Siamo arrivati a questo e leggerlo fa male, inutile negarlo.
La Cassazione sezione 2 con l’ordinanza numero 8025/2024 ha stabilito che può essere dichiarata de plano l’inammissibilità del ricorso per cassazione presentato dal difensore privo di specifico mandato ad impugnare. Si configura infatti in tal caso un vizio di forma dell’impugnazione derivante dal difetto originario di legittimazione del difensore.
Tanto ai sensi del combinato disposto di cui agli artt. 581, comma 1-quater in relazione all’art. 591, comma 1, lett. a) cod. proc. pen.
La Suprema Corte ha affermato che, in tema di impugnazioni, sono applicabili al ricorso per cassazione, proposto dall’imputato nei cui confronti si sia proceduto – come nel caso di specie – in assenza, gli specifici oneri formali previsti dall’art. 581, comma 1-quater, cod. proc. pen., novellato dall’art. 33, comma 1, lett. d), d. lgs. 10 ottobre 2022, n. 150.
In motivazione, la Suprema Corte ha chiarito, a fondamento della propria decisione, che tale norma rientra tra le disposizioni generali relative alle impugnazioni, valevoli, in mancanza di indici normativi di segno contrario, anche per il ricorso per cassazione; che essa non può essere intesa nel senso di consentire l’impugnazione di legittimità nell’interesse dell’imputato assente secondo un regime meno rigoroso di quello vigente per l’appello; che è funzionale a garantire l’esercizio consapevole del diritto di impugnazione. (Sez. 3, n. 46690 del 09/11/2023, Rv. 285342 – 01; Sez. 5, n. 39166 del 04/07/2023, Rv. 285305 – 01).

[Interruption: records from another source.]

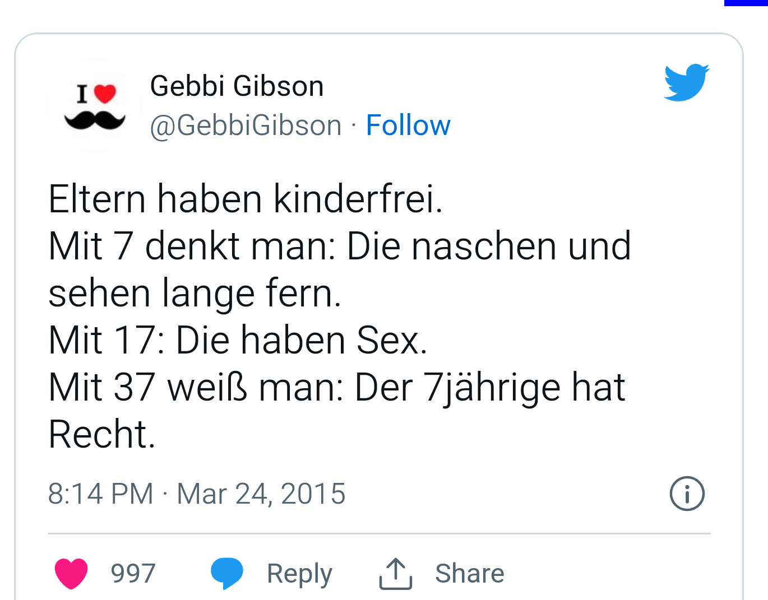Image resolution: width=768 pixels, height=600 pixels.
Task: Click the line "Mit 17: Die haben Sex."
Action: tap(238, 340)
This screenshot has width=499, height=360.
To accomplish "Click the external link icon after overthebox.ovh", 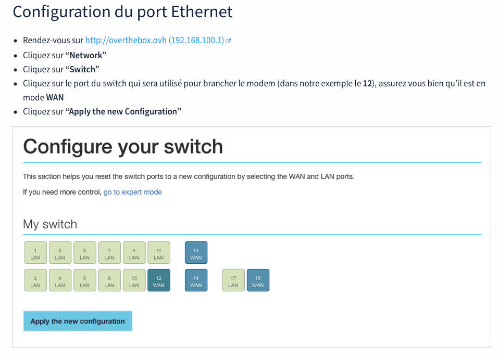I will pyautogui.click(x=229, y=41).
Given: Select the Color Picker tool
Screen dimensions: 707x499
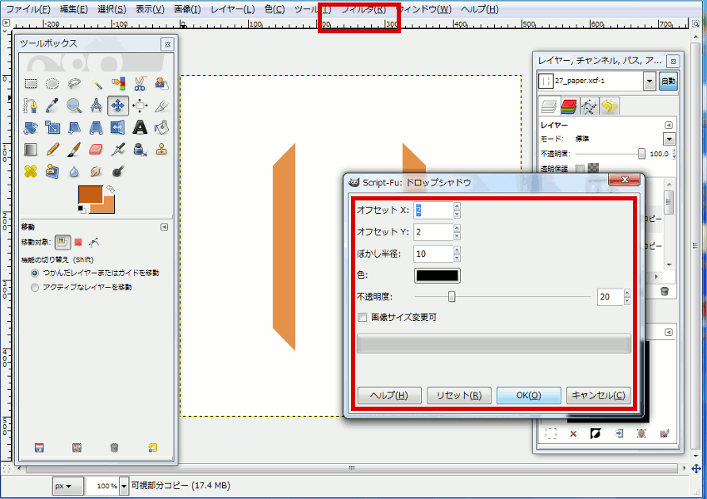Looking at the screenshot, I should pyautogui.click(x=52, y=105).
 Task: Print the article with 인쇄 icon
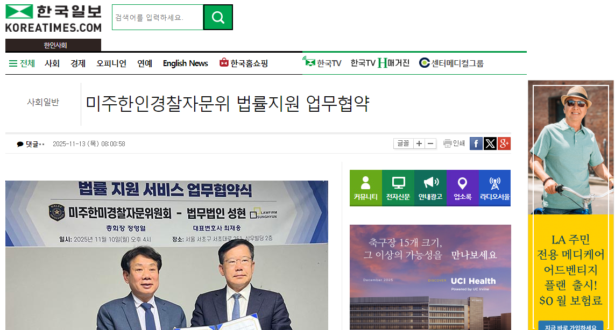click(454, 144)
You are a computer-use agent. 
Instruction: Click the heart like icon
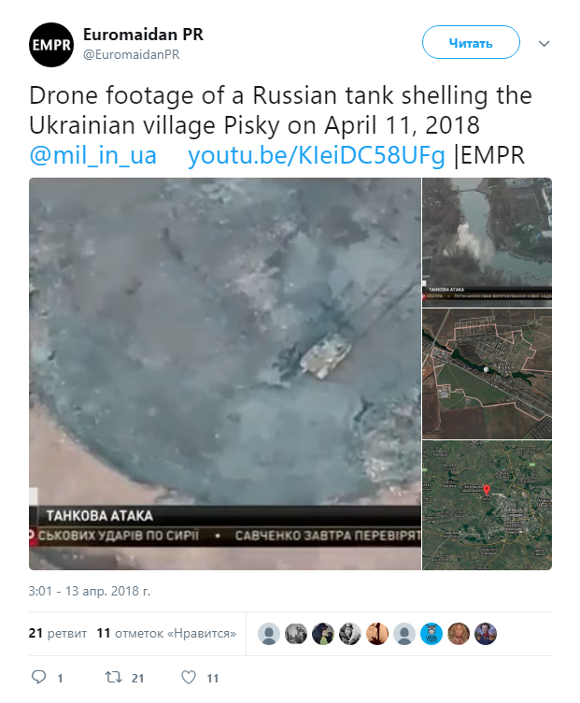click(x=188, y=677)
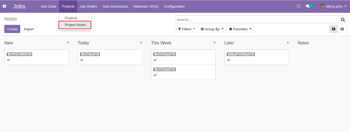Open the Job Orders menu
This screenshot has width=350, height=132.
click(x=88, y=6)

Ricorre, pertanto, un’ipotesi di inammissibilità originaria dell’impugnazione ai sensi del combinato disposto di cui agli artt. 581, comma 1-quater in relazione all’art. 591, comma 1, lett. a) cod. proc. pen. che può essere trattata dalla Corte di cassazione con la procedura de plano, in quanto l’assenza dello specifico mandato ad impugnare non solo costituisce un vizio di forma dell’impugnazione, ma ridonda anche in un difetto originario di legittimazione del difensore proponente al ricorso (in termini, notizia di decisione Sez. 2, n. 5 del 15/01/2024 – RG 43038/2023: “L’art. 610, comma 5-bis, cod. proc. pen. prevede la procedura de plano anche nel caso di ricorso proposto da soggetto non legittimato come quello di ricorso presentato da difensore privo di specifico mandato nell’ipotesi prevista dall’art. 581, comma 1-quater, cod. proc. pen., ma non in caso di inosservanza delle disposizioni dell’articolo 581 cod. proc. pen.
Il contrasto tra le due disposizioni va risolto dando prevalenza alla prima, che consente detta procedura nelle ipotesi di difetto di legittimazione, potendosi ragionevolmente ritenere che riferimento all’art. 581 nella sua interezza, in detto comma, sia rimasto invariato solo per un difetto di coordinamento tra norme e quindi che debba intendersi escluso dal divieto di applicazione della procedura de plano il caso di inammissibilità previsto dal comma 1- dell’art. 581 cod. proc. pen. inserito dal d.lgs. 10 ottobre 2022, n. 150”.